DOCUMENT EXCERPT:
┌──
Xilinx / Vitis-AI

Vitis AI is Xilinx’s development stack for AI inference on Xilinx hardware platforms, including both edge devices and Alveo cards.
https://www.xilinx.com/ai
Apache License 2.0
1.47k stars 630 forks source link

quant_mode in pt_personreid-res50_market1501_256_128_5.3G_2.5? #912

Closed LorenzoSun-V closed 2 years ago

LorenzoSun-V commented 2 years ago

In Vitis-AI2.0, we first used mode='calib' to export quant config and then used mode='test' to dump xmodel. But in Vitis-AI2.5, the released quantizing code is quite far away from that in 2.0, the quantizing modes are 'train', 'deploy' and 'test' respectively. So what's the order of exporting xmodel?

The released script is used to test quantizing mode: image Should I change mode to 'train' first and then change mode to 'deploy' to get xmodel if I want to acquire a quantizing model?

Looking forward to hearing from you.

wenjingk-xilinx commented 2 years ago

Hi @LorenzoSun-V , This reid model in V2.5 is quantized by QAT(Quantized-aware-training). The script of the whole QAT process is not released. The released script is about testing.
└──
PROBLEM 1: Return the passage of the Vitis AI thread starting with "Closed LorenzoSun-V closed" and going on through "of exporting xmodel?", word for word.
PROBLEM 2: In the Vitis AI thread, what three quantizing modes does the Vitis-AI 2.5 code use?

DATA PROVIDED:
┌──
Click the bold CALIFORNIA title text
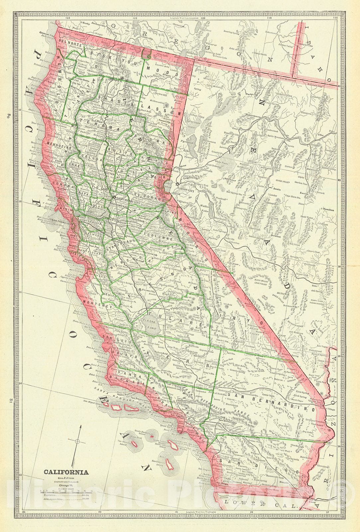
└──
WORKED SOLUTION 1:
Closed LorenzoSun-V closed 2 years ago

LorenzoSun-V commented 2 years ago

In Vitis-AI2.0, we first used mode='calib' to export quant config and then used mode='test' to dump xmodel. But in Vitis-AI2.5, the released quantizing code is quite far away from that in 2.0, the quantizing modes are 'train', 'deploy' and 'test' respectively. So what's the order of exporting xmodel?

WORKED SOLUTION 2: 'train', 'deploy' and 'test'